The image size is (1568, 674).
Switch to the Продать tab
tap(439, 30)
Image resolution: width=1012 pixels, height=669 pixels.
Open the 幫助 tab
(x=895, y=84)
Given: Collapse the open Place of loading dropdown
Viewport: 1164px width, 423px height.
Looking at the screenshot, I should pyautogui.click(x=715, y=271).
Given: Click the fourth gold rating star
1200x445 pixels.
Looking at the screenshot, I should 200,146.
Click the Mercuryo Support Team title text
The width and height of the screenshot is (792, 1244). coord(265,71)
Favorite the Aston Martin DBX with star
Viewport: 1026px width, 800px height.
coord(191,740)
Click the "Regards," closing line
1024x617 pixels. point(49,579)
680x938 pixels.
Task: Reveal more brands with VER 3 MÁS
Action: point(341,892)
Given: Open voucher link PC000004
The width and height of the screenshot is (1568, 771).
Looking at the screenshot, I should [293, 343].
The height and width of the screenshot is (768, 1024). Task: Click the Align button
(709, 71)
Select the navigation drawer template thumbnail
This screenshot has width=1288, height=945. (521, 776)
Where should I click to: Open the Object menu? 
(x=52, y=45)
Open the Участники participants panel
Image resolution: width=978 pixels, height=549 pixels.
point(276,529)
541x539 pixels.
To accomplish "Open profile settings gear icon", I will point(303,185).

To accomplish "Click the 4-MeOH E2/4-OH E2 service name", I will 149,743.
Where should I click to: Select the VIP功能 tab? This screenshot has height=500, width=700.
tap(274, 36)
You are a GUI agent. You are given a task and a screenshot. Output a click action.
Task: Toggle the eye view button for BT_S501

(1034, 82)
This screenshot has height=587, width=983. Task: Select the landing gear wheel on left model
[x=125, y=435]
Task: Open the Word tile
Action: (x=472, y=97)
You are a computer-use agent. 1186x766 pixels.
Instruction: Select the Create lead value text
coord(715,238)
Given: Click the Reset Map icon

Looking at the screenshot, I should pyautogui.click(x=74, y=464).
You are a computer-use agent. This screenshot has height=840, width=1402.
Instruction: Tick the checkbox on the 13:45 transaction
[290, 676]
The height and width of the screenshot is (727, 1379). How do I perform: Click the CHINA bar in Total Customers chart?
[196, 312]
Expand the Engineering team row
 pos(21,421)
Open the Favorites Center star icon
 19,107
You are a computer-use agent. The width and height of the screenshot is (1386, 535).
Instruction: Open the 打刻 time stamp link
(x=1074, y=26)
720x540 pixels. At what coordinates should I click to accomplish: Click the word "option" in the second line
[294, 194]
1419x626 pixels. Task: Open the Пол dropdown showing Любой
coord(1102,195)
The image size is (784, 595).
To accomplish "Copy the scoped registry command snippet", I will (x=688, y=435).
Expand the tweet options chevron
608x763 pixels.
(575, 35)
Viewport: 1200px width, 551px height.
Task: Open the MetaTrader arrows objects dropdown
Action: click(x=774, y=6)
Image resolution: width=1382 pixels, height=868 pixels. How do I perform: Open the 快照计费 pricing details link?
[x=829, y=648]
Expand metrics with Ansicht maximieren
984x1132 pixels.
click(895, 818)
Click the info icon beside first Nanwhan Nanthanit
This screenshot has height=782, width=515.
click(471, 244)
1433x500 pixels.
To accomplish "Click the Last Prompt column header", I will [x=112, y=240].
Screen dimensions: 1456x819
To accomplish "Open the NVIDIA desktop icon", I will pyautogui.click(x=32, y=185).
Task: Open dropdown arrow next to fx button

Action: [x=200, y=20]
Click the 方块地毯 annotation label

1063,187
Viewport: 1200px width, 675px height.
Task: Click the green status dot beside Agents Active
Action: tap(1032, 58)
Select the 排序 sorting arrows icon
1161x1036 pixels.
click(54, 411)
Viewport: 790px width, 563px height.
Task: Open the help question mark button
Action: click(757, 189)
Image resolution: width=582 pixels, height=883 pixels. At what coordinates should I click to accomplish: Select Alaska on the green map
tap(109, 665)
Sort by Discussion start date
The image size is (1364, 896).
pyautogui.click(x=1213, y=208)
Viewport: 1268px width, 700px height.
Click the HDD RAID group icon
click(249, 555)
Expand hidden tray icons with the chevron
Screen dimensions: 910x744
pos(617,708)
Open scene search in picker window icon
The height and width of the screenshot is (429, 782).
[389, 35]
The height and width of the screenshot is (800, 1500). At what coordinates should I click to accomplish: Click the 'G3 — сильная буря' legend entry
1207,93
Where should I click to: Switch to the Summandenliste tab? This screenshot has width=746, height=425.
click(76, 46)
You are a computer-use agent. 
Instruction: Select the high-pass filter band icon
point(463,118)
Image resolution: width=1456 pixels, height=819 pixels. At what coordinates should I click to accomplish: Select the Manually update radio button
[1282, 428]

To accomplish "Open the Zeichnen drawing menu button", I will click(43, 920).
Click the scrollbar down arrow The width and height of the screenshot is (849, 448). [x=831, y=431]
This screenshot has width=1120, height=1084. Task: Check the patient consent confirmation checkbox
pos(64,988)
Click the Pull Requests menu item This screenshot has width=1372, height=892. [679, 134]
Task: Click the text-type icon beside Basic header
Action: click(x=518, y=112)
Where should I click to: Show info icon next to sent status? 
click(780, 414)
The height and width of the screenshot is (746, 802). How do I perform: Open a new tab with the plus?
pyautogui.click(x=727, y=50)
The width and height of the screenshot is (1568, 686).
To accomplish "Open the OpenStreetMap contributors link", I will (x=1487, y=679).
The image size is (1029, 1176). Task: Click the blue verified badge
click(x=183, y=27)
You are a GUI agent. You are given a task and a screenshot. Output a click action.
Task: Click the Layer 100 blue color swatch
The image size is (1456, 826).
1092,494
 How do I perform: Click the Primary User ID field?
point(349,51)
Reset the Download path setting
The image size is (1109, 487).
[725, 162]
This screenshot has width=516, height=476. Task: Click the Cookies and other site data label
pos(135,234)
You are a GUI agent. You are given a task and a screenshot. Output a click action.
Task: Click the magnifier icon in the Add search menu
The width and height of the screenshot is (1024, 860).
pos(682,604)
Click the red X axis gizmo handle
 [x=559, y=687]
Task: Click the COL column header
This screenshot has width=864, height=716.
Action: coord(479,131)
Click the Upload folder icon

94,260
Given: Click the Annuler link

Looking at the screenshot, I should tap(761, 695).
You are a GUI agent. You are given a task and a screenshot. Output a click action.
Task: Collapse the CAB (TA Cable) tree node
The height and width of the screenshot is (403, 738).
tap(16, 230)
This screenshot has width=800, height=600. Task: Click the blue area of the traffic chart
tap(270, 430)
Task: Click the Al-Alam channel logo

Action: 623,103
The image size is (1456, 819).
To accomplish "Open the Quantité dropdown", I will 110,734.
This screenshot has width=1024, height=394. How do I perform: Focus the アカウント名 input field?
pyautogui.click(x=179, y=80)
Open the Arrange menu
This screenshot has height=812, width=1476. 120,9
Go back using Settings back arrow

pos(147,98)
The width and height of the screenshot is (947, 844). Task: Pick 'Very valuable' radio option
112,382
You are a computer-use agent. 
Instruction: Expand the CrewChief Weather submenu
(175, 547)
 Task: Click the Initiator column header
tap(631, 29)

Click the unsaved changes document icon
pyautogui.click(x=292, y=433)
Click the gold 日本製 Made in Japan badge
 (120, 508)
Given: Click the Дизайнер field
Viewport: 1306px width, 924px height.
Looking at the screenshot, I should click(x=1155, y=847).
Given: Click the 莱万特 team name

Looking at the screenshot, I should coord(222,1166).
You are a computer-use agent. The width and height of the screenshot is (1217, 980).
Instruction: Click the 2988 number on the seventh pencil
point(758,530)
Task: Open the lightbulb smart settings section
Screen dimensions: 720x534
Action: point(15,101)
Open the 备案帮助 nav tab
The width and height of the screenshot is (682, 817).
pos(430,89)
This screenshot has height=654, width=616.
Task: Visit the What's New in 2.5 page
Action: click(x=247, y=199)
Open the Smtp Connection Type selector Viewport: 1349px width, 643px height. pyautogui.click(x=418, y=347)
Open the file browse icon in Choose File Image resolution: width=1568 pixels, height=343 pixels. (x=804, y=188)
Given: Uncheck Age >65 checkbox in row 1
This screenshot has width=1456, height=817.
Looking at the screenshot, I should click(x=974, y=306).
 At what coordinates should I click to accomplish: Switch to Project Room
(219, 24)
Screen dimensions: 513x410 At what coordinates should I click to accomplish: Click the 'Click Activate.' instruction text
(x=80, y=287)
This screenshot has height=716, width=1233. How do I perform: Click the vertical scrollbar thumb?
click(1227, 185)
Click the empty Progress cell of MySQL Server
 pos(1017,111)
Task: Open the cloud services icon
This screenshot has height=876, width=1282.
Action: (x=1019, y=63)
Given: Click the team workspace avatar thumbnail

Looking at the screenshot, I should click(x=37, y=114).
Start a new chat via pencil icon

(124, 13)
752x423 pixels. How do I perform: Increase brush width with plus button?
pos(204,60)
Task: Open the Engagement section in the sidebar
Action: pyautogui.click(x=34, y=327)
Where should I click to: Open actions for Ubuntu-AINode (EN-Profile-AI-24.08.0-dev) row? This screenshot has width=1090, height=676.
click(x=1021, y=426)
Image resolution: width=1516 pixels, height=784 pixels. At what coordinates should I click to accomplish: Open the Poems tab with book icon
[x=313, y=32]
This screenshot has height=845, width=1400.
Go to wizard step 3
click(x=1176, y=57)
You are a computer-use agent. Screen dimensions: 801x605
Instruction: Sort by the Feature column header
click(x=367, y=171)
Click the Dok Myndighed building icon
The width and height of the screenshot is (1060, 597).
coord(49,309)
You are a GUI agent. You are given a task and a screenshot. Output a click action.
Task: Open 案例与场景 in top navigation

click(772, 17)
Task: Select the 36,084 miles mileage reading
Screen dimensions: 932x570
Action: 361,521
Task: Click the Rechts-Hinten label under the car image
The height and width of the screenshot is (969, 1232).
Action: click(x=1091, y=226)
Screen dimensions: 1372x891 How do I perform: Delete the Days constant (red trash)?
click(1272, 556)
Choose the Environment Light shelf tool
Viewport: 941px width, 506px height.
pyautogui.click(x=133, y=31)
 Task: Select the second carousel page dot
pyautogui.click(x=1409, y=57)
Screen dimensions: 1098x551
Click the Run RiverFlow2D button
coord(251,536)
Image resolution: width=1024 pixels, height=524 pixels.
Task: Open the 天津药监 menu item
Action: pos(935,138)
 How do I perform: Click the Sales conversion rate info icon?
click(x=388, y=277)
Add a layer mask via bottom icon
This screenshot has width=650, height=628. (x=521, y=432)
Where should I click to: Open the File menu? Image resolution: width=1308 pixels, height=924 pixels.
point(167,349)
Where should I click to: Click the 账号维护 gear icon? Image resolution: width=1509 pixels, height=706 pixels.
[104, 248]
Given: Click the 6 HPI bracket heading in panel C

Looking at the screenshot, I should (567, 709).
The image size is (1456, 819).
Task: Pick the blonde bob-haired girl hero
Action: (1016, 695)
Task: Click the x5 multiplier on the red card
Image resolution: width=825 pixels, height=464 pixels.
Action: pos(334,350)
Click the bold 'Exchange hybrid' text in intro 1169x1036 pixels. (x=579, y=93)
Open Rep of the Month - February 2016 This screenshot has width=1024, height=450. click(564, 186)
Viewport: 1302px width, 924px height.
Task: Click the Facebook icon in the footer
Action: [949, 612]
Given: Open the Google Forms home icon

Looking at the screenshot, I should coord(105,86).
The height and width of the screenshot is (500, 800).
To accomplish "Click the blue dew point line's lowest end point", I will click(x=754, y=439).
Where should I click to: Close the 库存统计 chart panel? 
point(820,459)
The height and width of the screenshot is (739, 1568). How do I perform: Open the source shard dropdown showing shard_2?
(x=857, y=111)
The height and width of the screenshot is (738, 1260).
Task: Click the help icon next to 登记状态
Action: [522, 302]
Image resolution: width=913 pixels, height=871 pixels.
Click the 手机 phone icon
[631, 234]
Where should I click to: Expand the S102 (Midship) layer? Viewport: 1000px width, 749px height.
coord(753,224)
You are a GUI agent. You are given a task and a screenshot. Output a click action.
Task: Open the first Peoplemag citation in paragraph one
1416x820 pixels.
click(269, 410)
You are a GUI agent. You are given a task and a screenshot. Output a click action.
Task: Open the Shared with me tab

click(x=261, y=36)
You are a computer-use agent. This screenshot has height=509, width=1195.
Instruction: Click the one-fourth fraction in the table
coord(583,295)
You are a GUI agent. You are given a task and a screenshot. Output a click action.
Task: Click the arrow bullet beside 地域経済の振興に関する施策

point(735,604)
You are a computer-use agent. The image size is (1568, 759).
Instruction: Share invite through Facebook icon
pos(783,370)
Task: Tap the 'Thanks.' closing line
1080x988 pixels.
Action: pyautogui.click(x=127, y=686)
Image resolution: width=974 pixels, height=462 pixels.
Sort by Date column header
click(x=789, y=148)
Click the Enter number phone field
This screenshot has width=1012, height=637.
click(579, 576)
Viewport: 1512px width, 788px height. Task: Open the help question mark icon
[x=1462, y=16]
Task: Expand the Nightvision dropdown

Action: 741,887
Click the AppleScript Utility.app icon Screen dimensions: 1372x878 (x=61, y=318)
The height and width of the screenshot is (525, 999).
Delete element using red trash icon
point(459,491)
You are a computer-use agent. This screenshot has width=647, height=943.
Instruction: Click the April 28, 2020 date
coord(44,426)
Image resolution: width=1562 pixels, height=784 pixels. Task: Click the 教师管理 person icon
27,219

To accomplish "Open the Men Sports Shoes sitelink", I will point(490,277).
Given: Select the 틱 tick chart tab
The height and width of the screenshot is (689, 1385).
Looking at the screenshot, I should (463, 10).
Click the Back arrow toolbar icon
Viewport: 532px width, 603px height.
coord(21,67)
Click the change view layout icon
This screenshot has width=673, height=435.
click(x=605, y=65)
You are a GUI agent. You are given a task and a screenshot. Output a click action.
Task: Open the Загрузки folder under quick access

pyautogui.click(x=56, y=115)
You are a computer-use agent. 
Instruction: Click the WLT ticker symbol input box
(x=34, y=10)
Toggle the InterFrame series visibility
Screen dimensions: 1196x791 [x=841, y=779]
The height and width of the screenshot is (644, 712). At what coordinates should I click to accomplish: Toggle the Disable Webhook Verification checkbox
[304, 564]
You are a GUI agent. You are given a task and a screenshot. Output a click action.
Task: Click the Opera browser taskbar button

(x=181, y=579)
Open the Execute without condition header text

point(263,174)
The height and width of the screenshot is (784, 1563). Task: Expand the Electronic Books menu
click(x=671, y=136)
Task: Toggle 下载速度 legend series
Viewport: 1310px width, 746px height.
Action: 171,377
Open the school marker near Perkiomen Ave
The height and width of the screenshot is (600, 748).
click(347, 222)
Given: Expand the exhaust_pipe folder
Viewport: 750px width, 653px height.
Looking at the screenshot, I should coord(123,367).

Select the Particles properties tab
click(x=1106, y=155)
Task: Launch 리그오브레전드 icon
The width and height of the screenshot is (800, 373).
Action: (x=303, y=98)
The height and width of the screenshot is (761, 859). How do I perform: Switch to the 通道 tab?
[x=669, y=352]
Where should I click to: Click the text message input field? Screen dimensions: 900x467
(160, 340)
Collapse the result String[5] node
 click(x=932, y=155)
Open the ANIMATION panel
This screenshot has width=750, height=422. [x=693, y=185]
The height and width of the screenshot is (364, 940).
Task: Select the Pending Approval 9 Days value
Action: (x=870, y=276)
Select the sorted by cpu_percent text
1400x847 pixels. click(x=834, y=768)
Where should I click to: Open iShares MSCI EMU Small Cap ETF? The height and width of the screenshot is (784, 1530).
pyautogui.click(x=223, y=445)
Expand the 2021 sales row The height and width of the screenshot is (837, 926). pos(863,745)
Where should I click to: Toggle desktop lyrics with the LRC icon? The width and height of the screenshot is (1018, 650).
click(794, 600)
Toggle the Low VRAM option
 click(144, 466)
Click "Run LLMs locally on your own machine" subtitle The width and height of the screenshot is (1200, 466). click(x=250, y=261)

******

### Task prompt
Copy out the records between the lines holding "has height=509, width=1195." and "(x=34, y=10)", inclusive, renaming "Instruction" to "Command" wherever it occurs and changing nothing else.

### Completed task
You are a computer-use agent. This screenshot has height=509, width=1195.
Command: Click the one-fourth fraction in the table
coord(583,295)
You are a GUI agent. You are given a task and a screenshot. Output a click action.
Task: Click the arrow bullet beside 地域経済の振興に関する施策

point(735,604)
You are a computer-use agent. The image size is (1568, 759).
Command: Share invite through Facebook icon
pos(783,370)
Task: Tap the 'Thanks.' closing line
1080x988 pixels.
Action: pyautogui.click(x=127, y=686)
Image resolution: width=974 pixels, height=462 pixels.
Sort by Date column header
click(x=789, y=148)
Click the Enter number phone field
This screenshot has width=1012, height=637.
click(579, 576)
Viewport: 1512px width, 788px height. Task: Open the help question mark icon
[x=1462, y=16]
Task: Expand the Nightvision dropdown

Action: 741,887
Click the AppleScript Utility.app icon Screen dimensions: 1372x878 (x=61, y=318)
The height and width of the screenshot is (525, 999).
Delete element using red trash icon
point(459,491)
You are a computer-use agent. This screenshot has width=647, height=943.
Command: Click the April 28, 2020 date
coord(44,426)
Image resolution: width=1562 pixels, height=784 pixels. Task: Click the 教师管理 person icon
27,219

To accomplish "Open the Men Sports Shoes sitelink", I will point(490,277).
Given: Select the 틱 tick chart tab
The height and width of the screenshot is (689, 1385).
Looking at the screenshot, I should (463, 10).
Click the Back arrow toolbar icon
Viewport: 532px width, 603px height.
coord(21,67)
Click the change view layout icon
This screenshot has width=673, height=435.
click(x=605, y=65)
You are a GUI agent. You are given a task and a screenshot. Output a click action.
Task: Open the Загрузки folder under quick access

pyautogui.click(x=56, y=115)
You are a computer-use agent. 
Command: Click the WLT ticker symbol input box
(x=34, y=10)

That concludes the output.